Once again, Banned Books Week is here, the Spirit Week for Intellectual Freedom lovers all over the United States. As it is the apparent tradition of this event, the same tortured arguments and responses get trotted out like holiday decorations pulled out of bins that are stored in the basement all year. It is met with all the joy and cheer of people who like to point out the historical inaccuracies of the Christmas story; that Jesus was probably born in the spring, that the tree was adopted from pagan traditions, and that the wise men probably didn’t arrive until Jesus was a toddler. These are probably the same people who saw Linus start his monologue in “A Charlie Brown Christmas” and thought, “Oh, it’s time for a bathroom break.”
Yes, there hasn’t been a truly “banned” book in the US in decades. With the advent of the telephone and the internet, no book is truly unavailable to someone who wants to get their hands on it. There are reasonable cases to be made to relocate, re-label, or otherwise withdraw a book from a collection. The objections to subjectively experienced content should not trump over the rights of access to others. It’s about intellectual freedom, the freedom to read, and not marginalizing books because of their content.
And so forth and so on.
While the arguments about what is appropriate (age, content, language, access, etc.) could rage on from now until the next Banned Books Week, I think the one reasonable thing that opposing viewpoints on the issue could agree on is that the debate needs to happen. When a director, school administrator, teacher, or member of the community takes it upon themselves to unilaterally remove a book outside of established challenged material guidelines, all sides suffer from the lack of dialogue. It is the transparency and the rule of policy that allow people to approach the challenged book rationally and objectively. From that, a (hopefully) fair decision can be rendered.
For myself, there has to be a process and a trust in that process for any sort of resolution to be made and feel good about it. I’m less interested in whether a book was kept or removed than as to whether the challenged materials policy or guidelines were followed. In a (hopefully) fair hearing, either side can prevail as it comes to reflect the community that it serves.

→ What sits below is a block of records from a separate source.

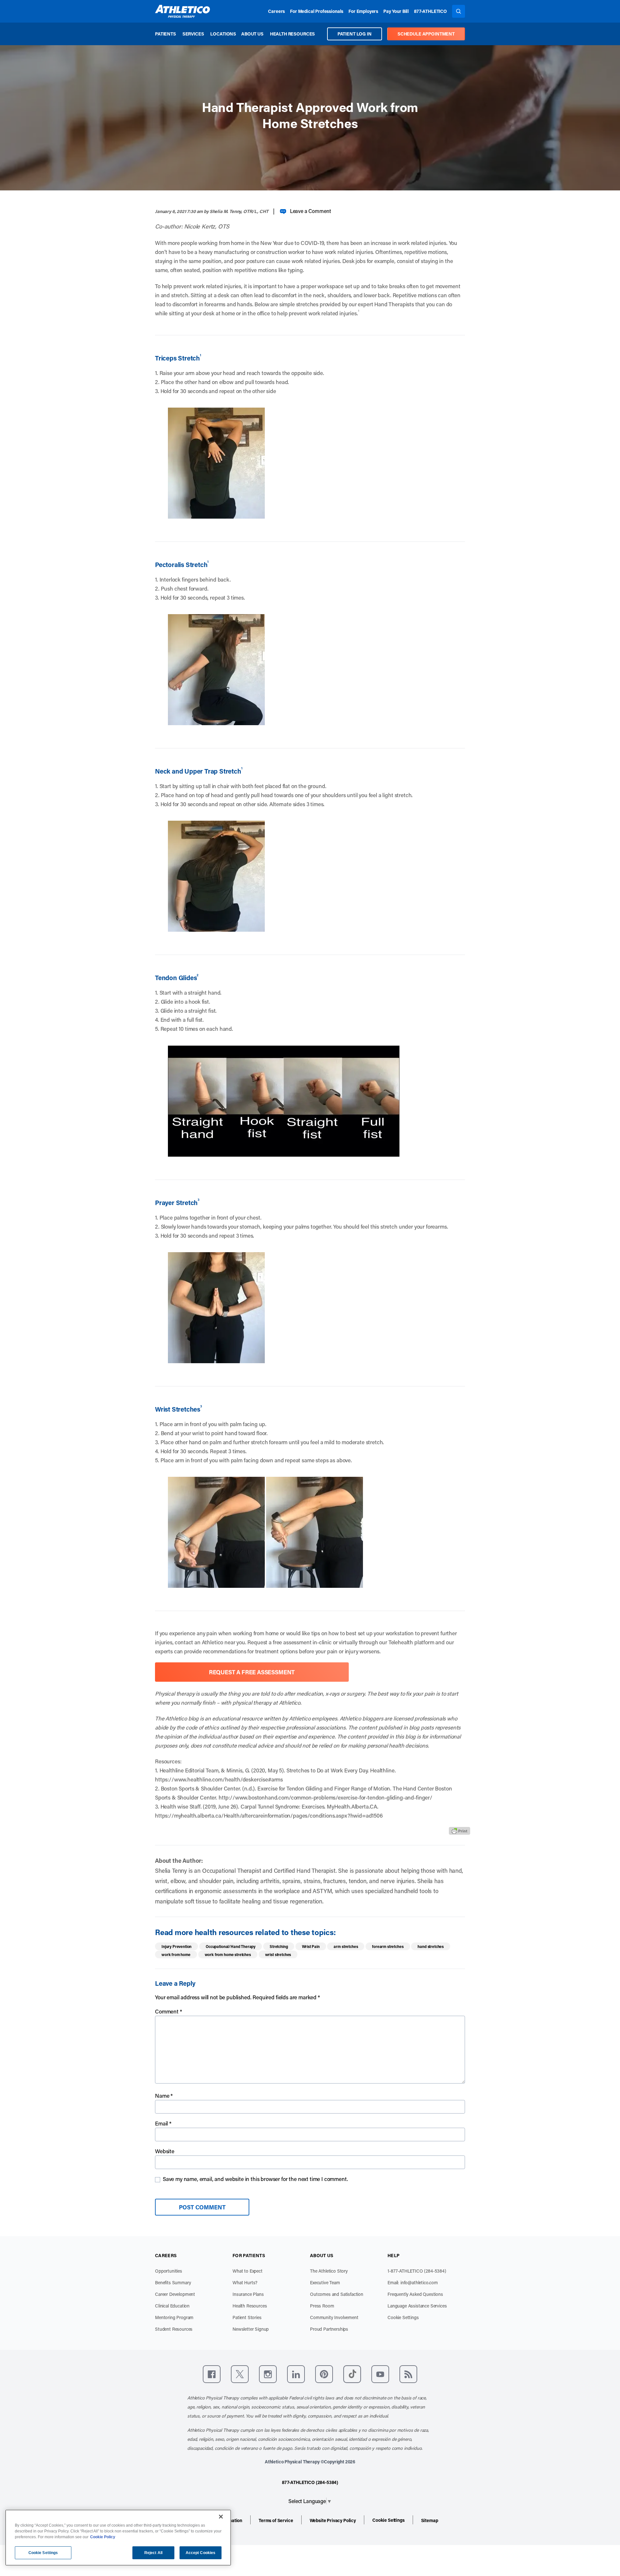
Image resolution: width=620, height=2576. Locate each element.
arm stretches (346, 1946)
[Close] (221, 2517)
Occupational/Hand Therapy (230, 1946)
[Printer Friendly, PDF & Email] (459, 1830)
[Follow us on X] (240, 2374)
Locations (223, 34)
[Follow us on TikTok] (352, 2374)
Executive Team (325, 2282)
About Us (252, 34)
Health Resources (292, 34)
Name (164, 2095)
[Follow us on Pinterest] (324, 2374)
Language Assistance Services (417, 2306)
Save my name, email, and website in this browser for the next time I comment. (255, 2178)
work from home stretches (228, 1954)
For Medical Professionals (316, 11)
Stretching (279, 1946)
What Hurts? (244, 2282)
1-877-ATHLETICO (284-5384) (417, 2271)
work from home (176, 1954)
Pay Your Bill (396, 11)
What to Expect (247, 2271)
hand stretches (431, 1946)
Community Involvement (334, 2317)
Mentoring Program (174, 2317)
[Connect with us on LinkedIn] (296, 2374)
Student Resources (173, 2329)
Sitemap (429, 2520)
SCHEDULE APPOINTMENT (426, 34)
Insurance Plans (248, 2294)
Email (163, 2123)
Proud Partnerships (329, 2329)
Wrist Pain (310, 1946)
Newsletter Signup (250, 2329)
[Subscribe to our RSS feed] (408, 2374)
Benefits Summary (173, 2282)
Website (164, 2151)
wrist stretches (278, 1954)
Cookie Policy (102, 2537)
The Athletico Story (329, 2271)
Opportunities (168, 2271)
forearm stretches (387, 1946)
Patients (165, 34)
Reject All (153, 2553)
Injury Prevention (176, 1946)
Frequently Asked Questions (415, 2294)
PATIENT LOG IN (354, 34)
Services (193, 34)
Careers (276, 11)
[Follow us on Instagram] (268, 2374)
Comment (168, 2011)
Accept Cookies (201, 2553)
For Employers (363, 11)
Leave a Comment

I have come to terms with the fact that you can’t win every book challenge and have it remain on the shelves, but I’d like to imagine that any decision made to remove a book is community approved.
The Office of Intellectual Freedom at ALA makes it a point to remind people to update their challenged material guidelines (or draft some, if your library doesn’t have any.) And if you get a challenge, be sure to report it to them for their data collection and statistics (they even have a video). Seriously, report it. It matters.
And it’s 2012. Even in a hundred years from now, my greatest fear is that this will still be the same conversation, right down to people being the community’s moral police while others rattle the intellectual freedom bones insisting that all book selections are final. If we as a species are as enlightened and as civilized as we claim to be, then we better start acting like it.